Fragen und Forderungen an die Medizin verlangen zurecht nach ärztlichen Antworten und Erklärungen. Dennoch muss man manche gesundheitliche Änderung so hinnehmen, wie sie kommt. Während Patienten oft zu hören bekommen „was wollen Sie denn, Sie sind ja schon alt“, lernt der Patient beim Geriater wie mit menschlichen Problemen des Alter(n)s umzugehen ist. Das beginnt bei der Akzeptanz von Unveränderlichem und setzt sich darin fort, keine unrealistische Hoffnung in die „Allmacht der Medizin“ zu setzen. Beides fällt unter geriatrische Beratung und ist oft wirksamer als (noch mehr) Tabletten zu schlucken.
Nicht selten finden alte Menschen Ruhe, sind weniger „lästig“ und laufen nicht mehr von einem Arzt zum anderen, werden man ihnen ungeschönt aber aufrichtig erklärt, dass gewisse Veränderungen im Laufe des Lebens entstanden sind und von niemandem mehr rückgängig gemacht werden können.
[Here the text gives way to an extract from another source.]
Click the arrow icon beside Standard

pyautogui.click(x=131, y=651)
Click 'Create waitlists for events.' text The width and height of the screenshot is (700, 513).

In derartigen Fällen hat sich auch gezeigt, dass Patienten oft weniger Schmerzmittel brauchen.
Auch wenn bei jemandem nach der Pensionierung das Gefühl aufkommt, von niemandem mehr gebraucht zu werden, können einige beratende Gespräche wohl mehr helfen und weniger schaden als Antidepressiva zu schlucken. Aber solche Gespräche verlangen nach Erfahrung und kosten unvergleichlich mehr Zeit als aufzuwenden ist, um ein Rezept auszustellen.
Der Geriater weist mit seiner Beratung auch den richtigen Weg durch die vielfältig gewordene Medizin. Ohne Fachärzte beurteilen, ersetzen oder gar jemanden kontrollieren zu wollen, koordiniert und erläutert der Geriater die Vorschläge anderer Ärzte. Auch das ist Beratung und nicht ärztliche Behandlung.
Tipp: Konsultieren Sie also Geriater schon vor Ihrer Pensionierung und lassen Sie sich solange helfen, bis Sie auch seelisch großteils verarbeitet haben, was der Verstorbene Ihrer Elterngeneration bei Ihnen zurückgelassen hat.